日記にはところどころ涙で出来たと思われるしみがあった。
王太子への怒りがふつふつと湧いてきた。よくも私の大切な義妹を虐げてくれたな……!
それと同時に義妹の苦しみに気づいてやれなかった己自身に対しても激しい怒りを覚えた。
こんなことになるなら、もっともエミリアの側にいて見守っていればよかった。もっとエミリアの話を聞いていればよかった。
義父母にもエミリアの日記を見せた、二人とも涙を流しエミリアを王太子の婚約者にしたことを後悔していた。

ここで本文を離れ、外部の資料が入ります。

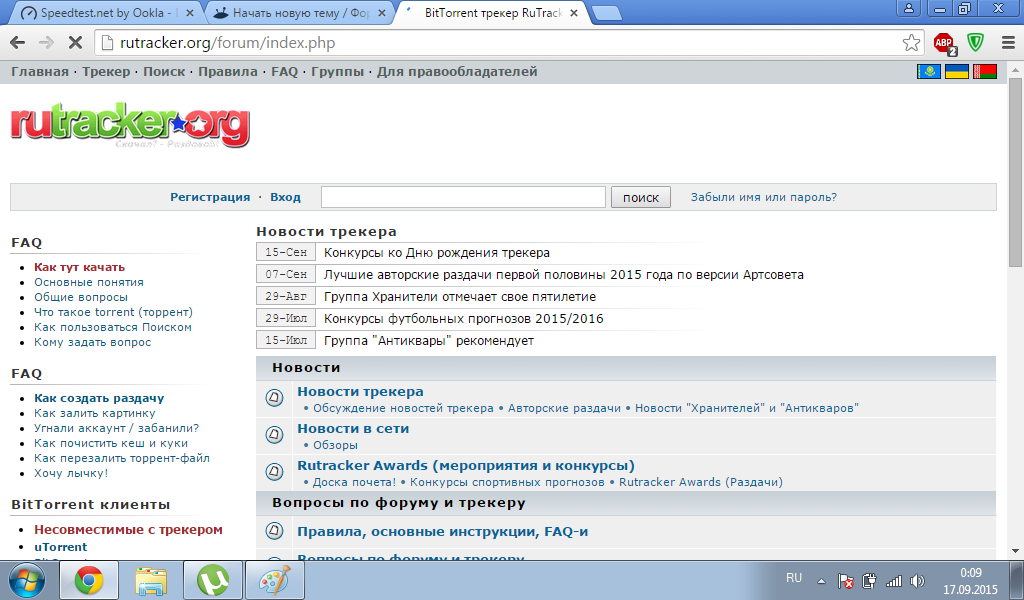Click the Kazakhstan flag icon
Viewport: 1024px width, 600px height.
click(x=929, y=72)
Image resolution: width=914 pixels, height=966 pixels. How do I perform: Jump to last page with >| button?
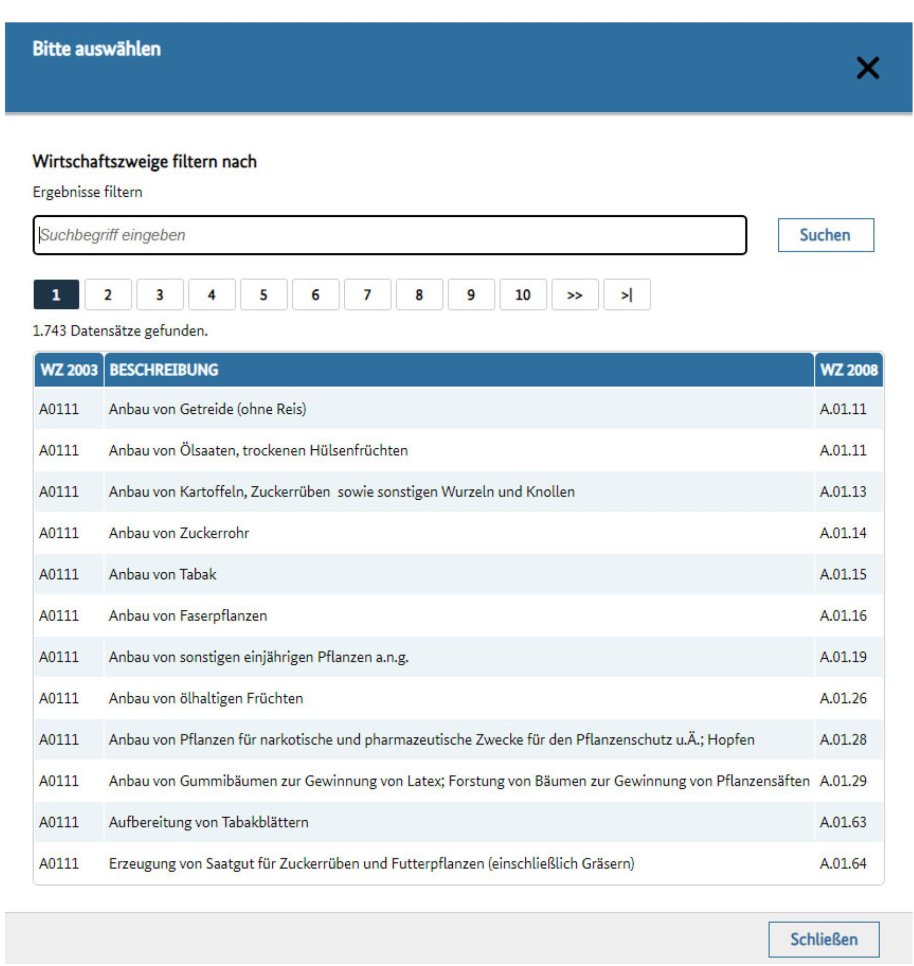[627, 295]
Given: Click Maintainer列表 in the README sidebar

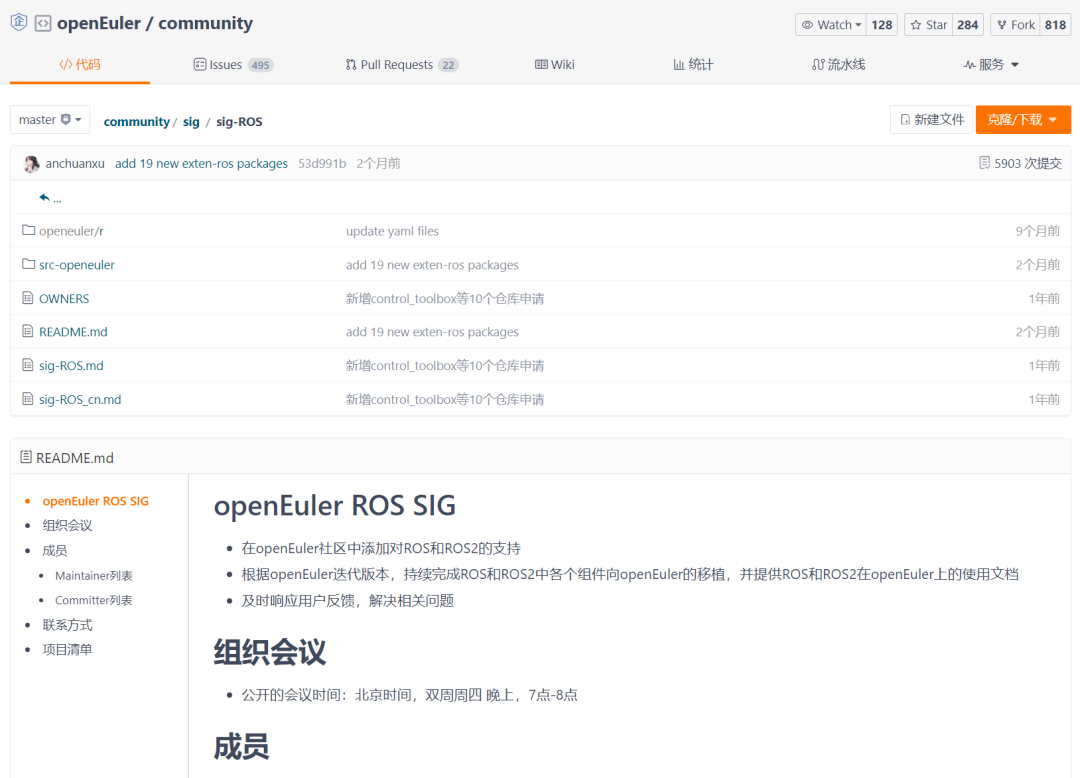Looking at the screenshot, I should point(93,575).
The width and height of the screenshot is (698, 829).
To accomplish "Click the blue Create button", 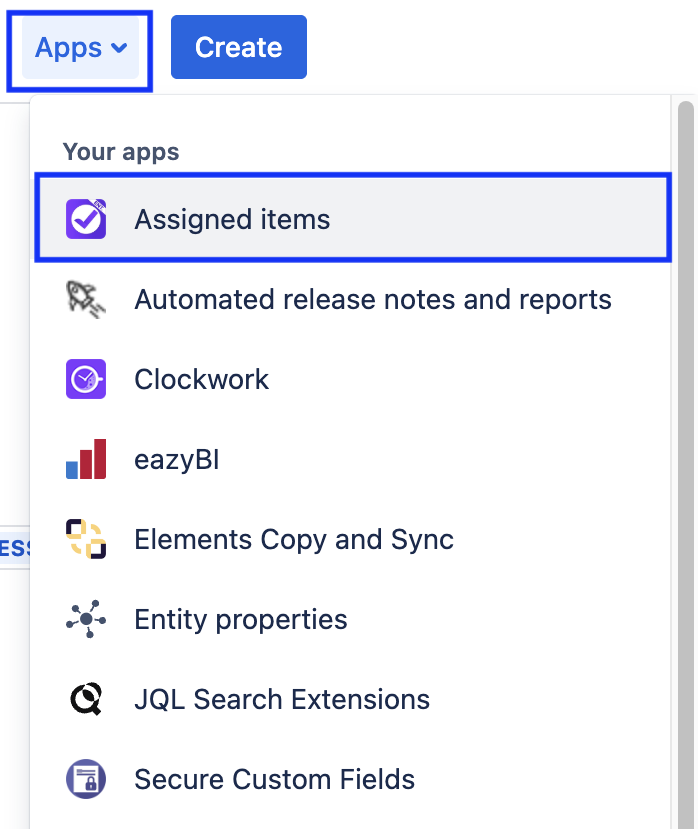I will pyautogui.click(x=238, y=47).
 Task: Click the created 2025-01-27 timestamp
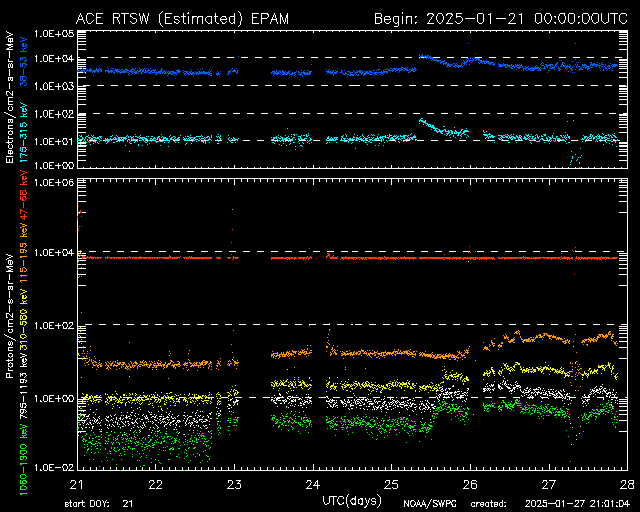[550, 504]
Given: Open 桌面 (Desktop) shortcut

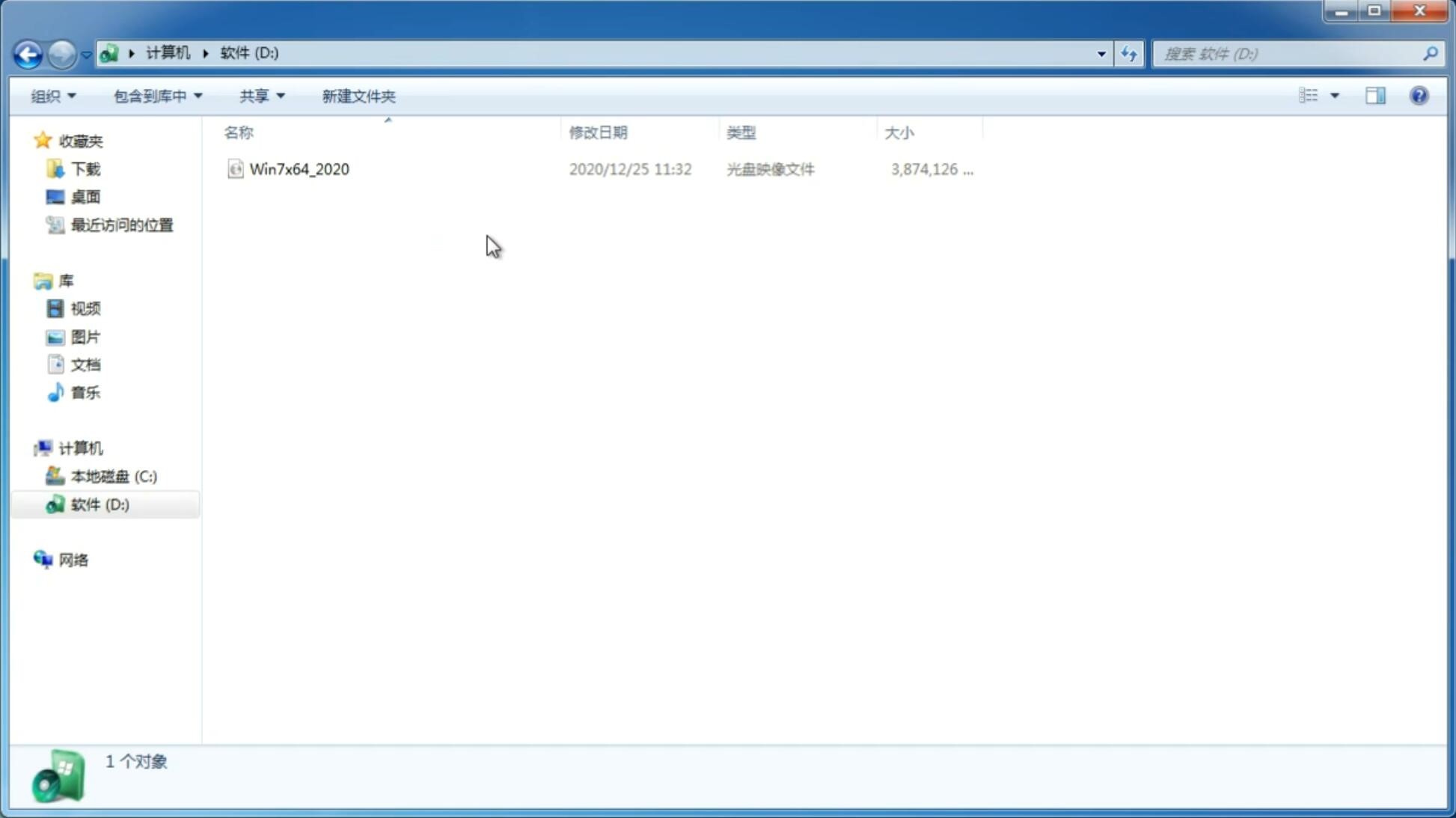Looking at the screenshot, I should point(85,196).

義父母は卒業パーティーの日、王太子が迎えに来なかったことを話してくれた。
エミリアは義父母に「王太子殿下はお忙しいので卒業パーティーには出席しない」と伝えていたらしい。義父母に心配をかけないように、エミリアなりに気を使っていたのだろう。
エミリアの苦しみにもっと早くに気づいてやれたならこんなことにならなかった……そんな思いで胸が締め付けられた。
そんな俺たちの元に王家から追い打ちをかけるように酷い知らせが届くことになる。